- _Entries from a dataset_
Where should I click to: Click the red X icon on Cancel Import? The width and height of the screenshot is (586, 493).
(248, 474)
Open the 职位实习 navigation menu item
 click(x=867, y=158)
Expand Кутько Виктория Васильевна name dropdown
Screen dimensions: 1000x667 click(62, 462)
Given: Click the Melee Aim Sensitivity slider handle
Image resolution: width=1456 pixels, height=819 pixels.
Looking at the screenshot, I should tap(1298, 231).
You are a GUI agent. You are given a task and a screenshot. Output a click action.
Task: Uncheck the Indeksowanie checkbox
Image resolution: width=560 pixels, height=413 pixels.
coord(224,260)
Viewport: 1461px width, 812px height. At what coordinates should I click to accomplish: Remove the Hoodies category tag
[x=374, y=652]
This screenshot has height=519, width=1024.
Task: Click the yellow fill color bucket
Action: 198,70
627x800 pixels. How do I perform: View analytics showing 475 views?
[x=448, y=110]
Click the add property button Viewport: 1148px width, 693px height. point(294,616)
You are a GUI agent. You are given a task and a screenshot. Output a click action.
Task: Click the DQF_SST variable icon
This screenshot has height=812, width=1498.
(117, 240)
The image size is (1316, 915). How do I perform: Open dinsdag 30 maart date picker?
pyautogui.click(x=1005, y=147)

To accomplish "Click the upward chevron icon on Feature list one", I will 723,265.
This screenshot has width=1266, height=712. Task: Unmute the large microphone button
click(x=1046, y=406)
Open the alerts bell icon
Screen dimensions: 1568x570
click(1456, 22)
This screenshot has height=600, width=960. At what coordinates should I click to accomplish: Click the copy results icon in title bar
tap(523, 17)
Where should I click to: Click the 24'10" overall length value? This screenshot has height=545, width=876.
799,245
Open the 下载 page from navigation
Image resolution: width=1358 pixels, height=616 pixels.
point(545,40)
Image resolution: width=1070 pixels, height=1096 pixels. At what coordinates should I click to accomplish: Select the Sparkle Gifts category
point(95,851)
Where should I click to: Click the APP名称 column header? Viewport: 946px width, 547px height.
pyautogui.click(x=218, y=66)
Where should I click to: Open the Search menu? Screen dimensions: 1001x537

- _PROBLEM_
Extract every line of the material above and reproduce each one verbatim.

- _REPLY TO THE EXERCISE_
Where should I click to: Click the red X icon on Cancel Import? The width and height of the screenshot is (586, 493).
(248, 474)
Open the 职位实习 navigation menu item
 click(x=867, y=158)
Expand Кутько Виктория Васильевна name dropdown
Screen dimensions: 1000x667 click(62, 462)
Given: Click the Melee Aim Sensitivity slider handle
Image resolution: width=1456 pixels, height=819 pixels.
Looking at the screenshot, I should tap(1298, 231).
You are a GUI agent. You are given a task and a screenshot. Output a click action.
Task: Uncheck the Indeksowanie checkbox
Image resolution: width=560 pixels, height=413 pixels.
coord(224,260)
Viewport: 1461px width, 812px height. At what coordinates should I click to accomplish: Remove the Hoodies category tag
[x=374, y=652]
This screenshot has height=519, width=1024.
Task: Click the yellow fill color bucket
Action: 198,70
627x800 pixels. How do I perform: View analytics showing 475 views?
[x=448, y=110]
Click the add property button Viewport: 1148px width, 693px height. point(294,616)
You are a GUI agent. You are given a task and a screenshot. Output a click action.
Task: Click the DQF_SST variable icon
This screenshot has height=812, width=1498.
(117, 240)
The image size is (1316, 915). How do I perform: Open dinsdag 30 maart date picker?
pyautogui.click(x=1005, y=147)

To accomplish "Click the upward chevron icon on Feature list one", I will 723,265.
This screenshot has width=1266, height=712. Task: Unmute the large microphone button
click(x=1046, y=406)
Open the alerts bell icon
Screen dimensions: 1568x570
click(1456, 22)
This screenshot has height=600, width=960. At what coordinates should I click to accomplish: Click the copy results icon in title bar
tap(523, 17)
Where should I click to: Click the 24'10" overall length value? This screenshot has height=545, width=876.
799,245
Open the 下载 page from navigation
Image resolution: width=1358 pixels, height=616 pixels.
point(545,40)
Image resolution: width=1070 pixels, height=1096 pixels. At what coordinates should I click to accomplish: Select the Sparkle Gifts category
point(95,851)
Where should I click to: Click the APP名称 column header? Viewport: 946px width, 547px height.
pyautogui.click(x=218, y=66)
Where should I click to: Open the Search menu? Screen dimensions: 1001x537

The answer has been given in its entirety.